The Afghans vaunt the salubrity and charm of some local
climates, as of the Toba hills above the Kakar country,
and of some of the high valleys of the Safed Koh.
The people have by no means that immunity from disease
which the bright, dry character of the climate and the fine
physical aspect of a large proportion of them might lead
us to expect. Intermittent and remittent fevers are very
prevalent; bowel complaints are common, and often fatal in the
autumn. The universal custom of sleeping on the house-top
in summer promotes rheumatic and neuralgic affections;
and in the Koh Daman of Dabul, which the natives regard
as having the finest of climates, the mortality from fever
and bowel complaint, between July and October, is great,
the immoderate use of fruit predisposing to such ailments.
Population.
The term Afghan really applies to one section only of the
mixed conglomeration of nationalities which forms the people
of Afghanistan, but this is the dominant section known as the
Durani. The Ghilzai (who is almost as powerful as the Durani)
claims to be of Turkish origin; the Hazaras, the Chahar-Aimak,
Tajiks, Uzbegs, Kafirs and others are more or less subject
races. Popularly any inhabitant of Afghanistan is known
as Afghan on the Indian frontier without distinction of
origin or language; but the language division between the
Parsiwan (or Persian-speaking Afghan) and the Pathan is
a very distinct one. The predominance of the Afghan in
Afghanistan dates from the middle of the 18th century,
when Ahmad Shah carved out Afghanistan from the previous
conquests of Nadir Shah and called it the Durani empire.
The Durani Afghans claim to be Ben-i-Israel, and insist
on their descent from the tribes who were carried away
captive from Palestine to Media by Nebuchadrezzar. Yet
they also claim to be Pukhtun (or Pathan) in common with all
other Pushtu-speaking tribes, whom they do not admit to be
Afghan. The bond of affinity between the various peoples who
compose the Pathan community is simply the bond of a common
language. All of them recognize a common code or unwritten
law called Pukhtunwali, which appears to be similar in general
character to the old Hebraic law, though modified by Mahommedan
ordinances, and strangely similar in certain particulars to
Rajput custom. Besides their division into clans and tribes,
the whole Afghan people may be divided into dwellers in tents
and dwellers in houses; and this division is apparently not
coincident with tribal divisions, for of several of the great
clans at least a part is nomad and a part settled. Such,
e.g., is the (use with the Durani and with the Ghilzai.

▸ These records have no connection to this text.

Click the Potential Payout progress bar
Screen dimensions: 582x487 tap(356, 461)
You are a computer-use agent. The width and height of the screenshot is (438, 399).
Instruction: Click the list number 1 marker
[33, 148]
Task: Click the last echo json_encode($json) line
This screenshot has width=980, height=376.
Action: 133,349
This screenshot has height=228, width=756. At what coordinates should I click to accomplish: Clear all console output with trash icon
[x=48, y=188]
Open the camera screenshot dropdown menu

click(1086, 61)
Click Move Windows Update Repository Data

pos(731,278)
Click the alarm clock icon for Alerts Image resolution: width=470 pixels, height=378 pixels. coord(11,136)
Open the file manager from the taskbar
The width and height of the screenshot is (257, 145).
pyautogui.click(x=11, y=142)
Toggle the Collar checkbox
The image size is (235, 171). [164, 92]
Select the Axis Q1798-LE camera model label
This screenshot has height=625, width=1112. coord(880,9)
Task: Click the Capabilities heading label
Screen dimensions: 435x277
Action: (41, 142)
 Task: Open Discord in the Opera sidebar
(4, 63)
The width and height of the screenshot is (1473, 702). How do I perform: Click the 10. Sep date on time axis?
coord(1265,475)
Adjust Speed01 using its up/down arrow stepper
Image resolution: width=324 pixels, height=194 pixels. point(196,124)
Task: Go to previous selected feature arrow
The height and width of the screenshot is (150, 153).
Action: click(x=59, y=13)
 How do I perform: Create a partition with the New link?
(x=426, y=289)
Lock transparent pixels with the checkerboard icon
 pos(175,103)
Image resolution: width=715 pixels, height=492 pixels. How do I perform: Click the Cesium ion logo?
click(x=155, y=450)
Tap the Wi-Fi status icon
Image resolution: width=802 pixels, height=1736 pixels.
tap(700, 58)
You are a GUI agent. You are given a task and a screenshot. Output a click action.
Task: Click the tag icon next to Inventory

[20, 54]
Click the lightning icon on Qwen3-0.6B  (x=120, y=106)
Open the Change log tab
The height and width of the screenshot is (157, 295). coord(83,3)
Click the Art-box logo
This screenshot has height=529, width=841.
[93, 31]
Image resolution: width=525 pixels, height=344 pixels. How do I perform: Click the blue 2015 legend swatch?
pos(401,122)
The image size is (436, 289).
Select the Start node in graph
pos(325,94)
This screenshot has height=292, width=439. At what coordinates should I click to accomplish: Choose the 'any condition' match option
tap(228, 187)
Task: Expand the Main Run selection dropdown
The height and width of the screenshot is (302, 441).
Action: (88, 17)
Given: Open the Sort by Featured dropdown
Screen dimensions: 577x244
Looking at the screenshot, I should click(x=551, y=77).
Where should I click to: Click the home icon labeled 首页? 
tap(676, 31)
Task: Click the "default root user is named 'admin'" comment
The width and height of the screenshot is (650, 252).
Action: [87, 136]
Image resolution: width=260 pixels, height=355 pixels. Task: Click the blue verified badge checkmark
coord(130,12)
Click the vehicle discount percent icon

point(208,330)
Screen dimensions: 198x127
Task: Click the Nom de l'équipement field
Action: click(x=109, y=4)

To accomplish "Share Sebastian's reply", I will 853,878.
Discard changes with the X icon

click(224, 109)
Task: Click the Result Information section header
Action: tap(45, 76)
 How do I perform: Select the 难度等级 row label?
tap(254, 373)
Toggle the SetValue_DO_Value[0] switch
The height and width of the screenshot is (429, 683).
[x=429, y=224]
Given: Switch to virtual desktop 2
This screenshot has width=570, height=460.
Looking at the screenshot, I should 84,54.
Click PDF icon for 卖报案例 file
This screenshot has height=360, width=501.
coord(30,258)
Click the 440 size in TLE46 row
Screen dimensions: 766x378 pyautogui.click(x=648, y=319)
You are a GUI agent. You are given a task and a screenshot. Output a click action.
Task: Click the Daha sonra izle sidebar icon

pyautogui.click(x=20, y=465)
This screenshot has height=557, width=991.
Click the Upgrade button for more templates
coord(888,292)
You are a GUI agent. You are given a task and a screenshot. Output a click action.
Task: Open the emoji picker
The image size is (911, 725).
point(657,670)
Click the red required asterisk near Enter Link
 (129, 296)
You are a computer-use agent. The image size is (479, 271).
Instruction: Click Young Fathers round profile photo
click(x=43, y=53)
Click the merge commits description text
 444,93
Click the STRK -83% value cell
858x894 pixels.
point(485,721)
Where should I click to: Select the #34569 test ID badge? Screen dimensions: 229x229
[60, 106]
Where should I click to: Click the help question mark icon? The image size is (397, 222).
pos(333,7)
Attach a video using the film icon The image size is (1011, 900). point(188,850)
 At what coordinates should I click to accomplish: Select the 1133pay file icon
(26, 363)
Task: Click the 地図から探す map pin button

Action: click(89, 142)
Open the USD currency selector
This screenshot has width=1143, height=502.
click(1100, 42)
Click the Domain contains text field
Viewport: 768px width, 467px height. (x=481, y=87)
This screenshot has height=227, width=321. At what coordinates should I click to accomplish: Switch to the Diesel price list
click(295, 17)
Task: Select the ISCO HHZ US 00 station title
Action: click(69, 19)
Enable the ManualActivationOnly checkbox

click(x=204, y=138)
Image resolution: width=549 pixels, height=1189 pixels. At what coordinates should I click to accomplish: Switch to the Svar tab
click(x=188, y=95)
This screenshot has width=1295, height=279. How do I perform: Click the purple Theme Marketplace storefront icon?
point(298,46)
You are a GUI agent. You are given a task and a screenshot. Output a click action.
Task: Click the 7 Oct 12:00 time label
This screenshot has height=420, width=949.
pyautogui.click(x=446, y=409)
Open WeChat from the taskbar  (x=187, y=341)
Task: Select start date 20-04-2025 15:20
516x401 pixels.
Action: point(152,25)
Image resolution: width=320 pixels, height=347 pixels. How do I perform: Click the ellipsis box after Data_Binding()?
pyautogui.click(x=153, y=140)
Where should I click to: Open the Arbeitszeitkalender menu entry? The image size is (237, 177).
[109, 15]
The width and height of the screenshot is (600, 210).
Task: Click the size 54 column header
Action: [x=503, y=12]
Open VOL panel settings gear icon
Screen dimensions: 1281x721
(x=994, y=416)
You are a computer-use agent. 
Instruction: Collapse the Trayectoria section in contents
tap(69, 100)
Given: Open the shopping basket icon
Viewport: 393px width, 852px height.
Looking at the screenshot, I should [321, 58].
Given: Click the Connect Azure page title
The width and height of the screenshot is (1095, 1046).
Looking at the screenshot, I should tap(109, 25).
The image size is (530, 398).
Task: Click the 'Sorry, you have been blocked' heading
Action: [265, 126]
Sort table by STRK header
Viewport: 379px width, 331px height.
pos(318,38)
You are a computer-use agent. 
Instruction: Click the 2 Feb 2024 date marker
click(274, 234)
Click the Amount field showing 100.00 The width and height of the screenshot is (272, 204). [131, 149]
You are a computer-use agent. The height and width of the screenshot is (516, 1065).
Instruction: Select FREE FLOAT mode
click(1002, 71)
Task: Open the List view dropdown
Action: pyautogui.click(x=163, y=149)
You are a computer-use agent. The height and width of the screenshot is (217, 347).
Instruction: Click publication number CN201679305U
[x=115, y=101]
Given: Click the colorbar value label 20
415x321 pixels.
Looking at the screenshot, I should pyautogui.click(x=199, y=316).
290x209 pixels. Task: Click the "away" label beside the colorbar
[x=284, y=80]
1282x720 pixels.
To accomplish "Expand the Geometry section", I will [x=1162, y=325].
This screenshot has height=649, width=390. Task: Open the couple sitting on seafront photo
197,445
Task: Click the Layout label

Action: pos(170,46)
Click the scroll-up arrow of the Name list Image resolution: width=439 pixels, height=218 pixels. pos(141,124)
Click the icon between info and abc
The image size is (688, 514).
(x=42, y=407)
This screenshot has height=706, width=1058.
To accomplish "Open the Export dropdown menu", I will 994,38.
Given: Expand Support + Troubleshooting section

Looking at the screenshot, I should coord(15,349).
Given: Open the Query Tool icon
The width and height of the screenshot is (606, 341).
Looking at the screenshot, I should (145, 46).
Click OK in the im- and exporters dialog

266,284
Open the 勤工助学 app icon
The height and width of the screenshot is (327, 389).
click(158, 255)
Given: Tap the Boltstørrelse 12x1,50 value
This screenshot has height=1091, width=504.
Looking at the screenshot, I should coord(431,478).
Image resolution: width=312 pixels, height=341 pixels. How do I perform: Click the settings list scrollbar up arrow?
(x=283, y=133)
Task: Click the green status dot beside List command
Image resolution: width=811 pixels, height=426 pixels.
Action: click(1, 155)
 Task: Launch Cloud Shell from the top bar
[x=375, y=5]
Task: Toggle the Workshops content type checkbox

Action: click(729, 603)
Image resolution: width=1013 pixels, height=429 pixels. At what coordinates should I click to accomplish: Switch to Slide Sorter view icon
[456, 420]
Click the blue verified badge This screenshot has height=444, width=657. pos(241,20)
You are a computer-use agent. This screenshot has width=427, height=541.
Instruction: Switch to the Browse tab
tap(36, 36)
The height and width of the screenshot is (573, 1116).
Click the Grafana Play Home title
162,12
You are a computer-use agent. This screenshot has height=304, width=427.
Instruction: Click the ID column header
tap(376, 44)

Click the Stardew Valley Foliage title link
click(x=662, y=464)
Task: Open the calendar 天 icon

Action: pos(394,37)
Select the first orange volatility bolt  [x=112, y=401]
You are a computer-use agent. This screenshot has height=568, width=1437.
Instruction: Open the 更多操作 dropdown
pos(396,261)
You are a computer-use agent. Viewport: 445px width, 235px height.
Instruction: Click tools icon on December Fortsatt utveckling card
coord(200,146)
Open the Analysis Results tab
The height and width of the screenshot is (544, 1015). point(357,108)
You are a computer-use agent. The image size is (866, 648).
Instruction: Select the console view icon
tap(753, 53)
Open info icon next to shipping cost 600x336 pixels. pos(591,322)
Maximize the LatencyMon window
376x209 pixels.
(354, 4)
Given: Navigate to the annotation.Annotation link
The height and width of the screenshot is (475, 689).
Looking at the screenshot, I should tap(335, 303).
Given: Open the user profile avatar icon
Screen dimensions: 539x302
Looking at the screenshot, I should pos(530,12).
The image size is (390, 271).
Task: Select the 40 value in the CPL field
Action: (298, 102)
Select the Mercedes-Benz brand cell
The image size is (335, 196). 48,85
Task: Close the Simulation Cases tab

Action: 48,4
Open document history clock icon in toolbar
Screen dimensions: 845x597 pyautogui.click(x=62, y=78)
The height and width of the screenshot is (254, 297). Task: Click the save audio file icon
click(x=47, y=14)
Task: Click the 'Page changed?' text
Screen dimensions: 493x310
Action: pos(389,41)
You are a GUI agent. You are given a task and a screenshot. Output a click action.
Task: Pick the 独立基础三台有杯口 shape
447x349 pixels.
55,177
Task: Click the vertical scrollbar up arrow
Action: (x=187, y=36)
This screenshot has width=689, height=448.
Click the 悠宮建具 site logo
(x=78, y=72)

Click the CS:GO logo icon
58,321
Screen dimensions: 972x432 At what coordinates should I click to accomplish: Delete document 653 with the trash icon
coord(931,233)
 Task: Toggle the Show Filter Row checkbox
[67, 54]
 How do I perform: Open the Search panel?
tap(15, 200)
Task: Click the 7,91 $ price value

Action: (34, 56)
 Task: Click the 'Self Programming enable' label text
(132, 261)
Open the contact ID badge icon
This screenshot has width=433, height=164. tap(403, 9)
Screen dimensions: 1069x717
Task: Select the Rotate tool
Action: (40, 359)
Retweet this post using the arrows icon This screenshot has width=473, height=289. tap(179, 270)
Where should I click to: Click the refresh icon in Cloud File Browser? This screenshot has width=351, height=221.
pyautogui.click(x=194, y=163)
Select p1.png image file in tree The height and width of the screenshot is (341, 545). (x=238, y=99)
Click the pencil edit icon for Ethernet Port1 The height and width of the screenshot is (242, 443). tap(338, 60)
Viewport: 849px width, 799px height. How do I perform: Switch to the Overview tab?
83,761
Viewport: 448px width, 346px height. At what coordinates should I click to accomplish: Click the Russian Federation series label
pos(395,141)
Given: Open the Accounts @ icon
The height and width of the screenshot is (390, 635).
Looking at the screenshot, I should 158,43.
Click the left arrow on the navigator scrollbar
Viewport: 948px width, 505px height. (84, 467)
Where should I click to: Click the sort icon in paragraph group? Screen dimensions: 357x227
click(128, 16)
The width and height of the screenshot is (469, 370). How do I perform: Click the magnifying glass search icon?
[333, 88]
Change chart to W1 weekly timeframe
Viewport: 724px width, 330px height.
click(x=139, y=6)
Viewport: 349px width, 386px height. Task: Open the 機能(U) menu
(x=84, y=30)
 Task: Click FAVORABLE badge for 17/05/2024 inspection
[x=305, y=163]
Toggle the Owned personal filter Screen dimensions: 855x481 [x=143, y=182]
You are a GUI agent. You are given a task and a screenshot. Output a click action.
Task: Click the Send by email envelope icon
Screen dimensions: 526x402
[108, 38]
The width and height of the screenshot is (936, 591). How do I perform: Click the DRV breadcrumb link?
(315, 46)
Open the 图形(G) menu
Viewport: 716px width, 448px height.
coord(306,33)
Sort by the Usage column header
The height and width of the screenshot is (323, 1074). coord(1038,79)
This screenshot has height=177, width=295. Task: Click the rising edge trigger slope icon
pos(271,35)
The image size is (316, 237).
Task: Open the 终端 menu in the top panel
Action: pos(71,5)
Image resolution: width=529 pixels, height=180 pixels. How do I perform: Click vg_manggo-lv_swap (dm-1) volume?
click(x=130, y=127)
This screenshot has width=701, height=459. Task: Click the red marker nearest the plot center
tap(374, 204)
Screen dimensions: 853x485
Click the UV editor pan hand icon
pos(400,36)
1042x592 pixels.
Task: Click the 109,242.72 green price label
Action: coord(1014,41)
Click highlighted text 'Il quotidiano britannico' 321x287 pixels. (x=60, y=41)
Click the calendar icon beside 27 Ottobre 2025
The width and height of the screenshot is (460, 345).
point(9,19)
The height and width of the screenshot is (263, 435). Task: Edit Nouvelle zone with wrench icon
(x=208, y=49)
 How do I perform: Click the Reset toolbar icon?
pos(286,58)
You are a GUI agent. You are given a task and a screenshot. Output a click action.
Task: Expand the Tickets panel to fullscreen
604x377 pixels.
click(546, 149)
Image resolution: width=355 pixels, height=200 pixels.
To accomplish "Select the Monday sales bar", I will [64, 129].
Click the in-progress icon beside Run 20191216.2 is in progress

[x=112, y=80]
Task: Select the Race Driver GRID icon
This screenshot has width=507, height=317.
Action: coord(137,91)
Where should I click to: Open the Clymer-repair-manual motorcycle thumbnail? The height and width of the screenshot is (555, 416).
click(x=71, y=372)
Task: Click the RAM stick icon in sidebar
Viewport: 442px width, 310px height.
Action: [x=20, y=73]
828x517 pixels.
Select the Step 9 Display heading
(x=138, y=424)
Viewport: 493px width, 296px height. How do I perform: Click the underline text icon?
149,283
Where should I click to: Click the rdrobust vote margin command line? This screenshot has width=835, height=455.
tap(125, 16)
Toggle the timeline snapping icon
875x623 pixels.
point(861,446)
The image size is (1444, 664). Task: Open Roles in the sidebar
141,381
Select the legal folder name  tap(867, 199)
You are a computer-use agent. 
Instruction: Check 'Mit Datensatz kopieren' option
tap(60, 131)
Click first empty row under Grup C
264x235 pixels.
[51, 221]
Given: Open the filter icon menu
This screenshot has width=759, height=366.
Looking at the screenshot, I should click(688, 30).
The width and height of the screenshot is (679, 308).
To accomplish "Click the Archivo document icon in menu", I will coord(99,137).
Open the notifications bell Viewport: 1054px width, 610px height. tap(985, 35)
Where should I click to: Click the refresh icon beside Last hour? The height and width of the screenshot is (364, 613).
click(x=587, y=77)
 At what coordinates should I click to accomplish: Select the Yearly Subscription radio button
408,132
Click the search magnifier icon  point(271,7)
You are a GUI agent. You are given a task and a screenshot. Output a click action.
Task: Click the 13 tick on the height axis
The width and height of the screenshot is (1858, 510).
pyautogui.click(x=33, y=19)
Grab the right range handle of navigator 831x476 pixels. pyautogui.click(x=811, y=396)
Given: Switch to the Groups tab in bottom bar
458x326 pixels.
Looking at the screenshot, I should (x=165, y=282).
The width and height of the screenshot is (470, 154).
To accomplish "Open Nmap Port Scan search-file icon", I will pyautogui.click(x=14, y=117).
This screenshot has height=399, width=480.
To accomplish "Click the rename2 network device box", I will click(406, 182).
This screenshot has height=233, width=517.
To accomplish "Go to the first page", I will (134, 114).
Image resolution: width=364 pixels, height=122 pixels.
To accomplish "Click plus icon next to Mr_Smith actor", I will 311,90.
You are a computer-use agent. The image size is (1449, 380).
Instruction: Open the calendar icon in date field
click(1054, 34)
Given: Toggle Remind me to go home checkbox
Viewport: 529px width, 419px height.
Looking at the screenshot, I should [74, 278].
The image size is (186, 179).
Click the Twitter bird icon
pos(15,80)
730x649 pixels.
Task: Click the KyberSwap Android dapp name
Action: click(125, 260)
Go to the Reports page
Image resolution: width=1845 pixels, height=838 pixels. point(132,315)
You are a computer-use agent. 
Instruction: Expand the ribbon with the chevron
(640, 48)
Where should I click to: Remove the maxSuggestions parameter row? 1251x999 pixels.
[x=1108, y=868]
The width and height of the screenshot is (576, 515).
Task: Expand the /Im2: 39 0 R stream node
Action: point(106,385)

The settled Afghans form the village communities, and in
part the population of the few towns. Their chief occupation
is with the soil. They form the core of the nation and the
main part of the army. Nearly all own the land on which
they live, and which they cultivate with their own hands
or by hired labour. Roundly speaking, agriculture and
soldiering are their sole occupations. No Afghan will pursue
a handicraft or keep a shop, though the Ghilzai Povindahs
engage largely in travelling trade and transport of goods.